Start of ENTRIES SUPPLIED

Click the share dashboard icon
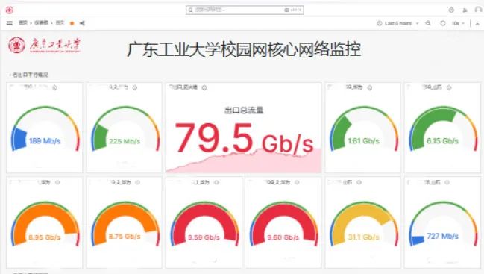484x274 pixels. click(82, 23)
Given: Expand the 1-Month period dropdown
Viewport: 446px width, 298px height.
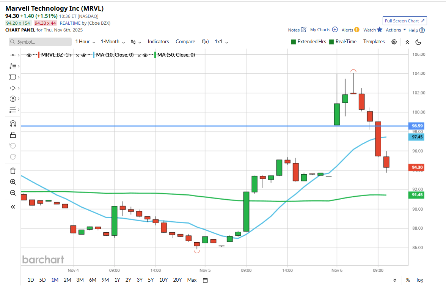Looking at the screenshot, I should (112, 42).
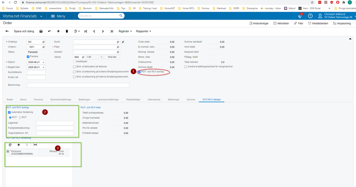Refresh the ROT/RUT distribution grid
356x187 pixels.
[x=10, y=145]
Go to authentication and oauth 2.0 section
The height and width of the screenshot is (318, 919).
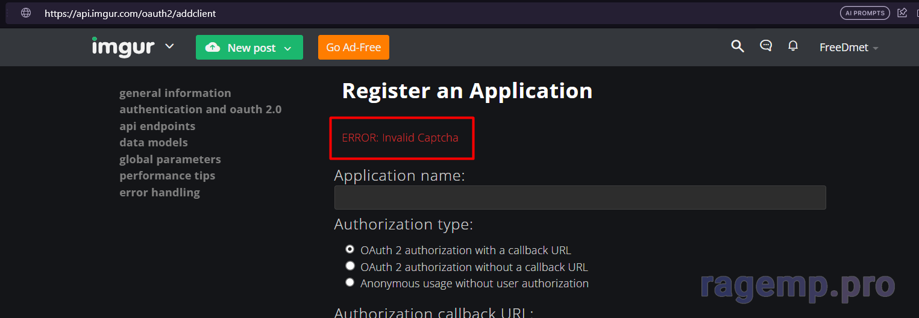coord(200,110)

End of ENTRIES SUPPLIED
Start of ENTRIES SUPPLIED

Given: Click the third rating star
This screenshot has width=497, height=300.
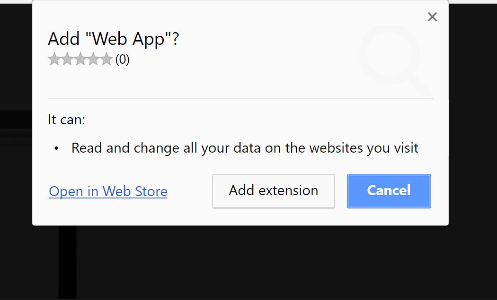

End of ENTRIES SUPPLIED
Start of ENTRIES SUPPLIED

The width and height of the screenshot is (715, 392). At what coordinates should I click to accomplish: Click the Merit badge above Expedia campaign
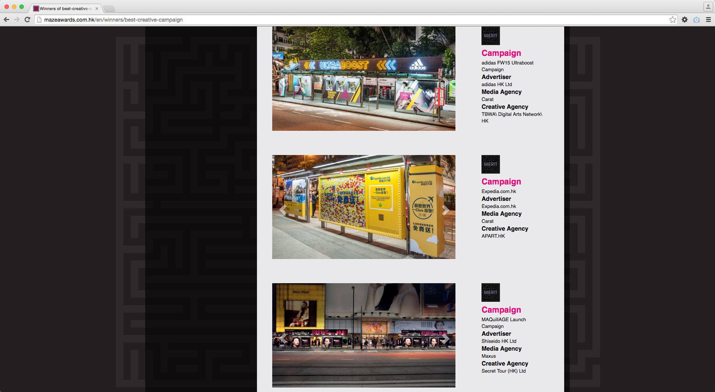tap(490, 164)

End of ENTRIES SUPPLIED

WORK TASK >> A single number is expected: how many lines in the entries contain "Given".

ANSWER BOX >> 2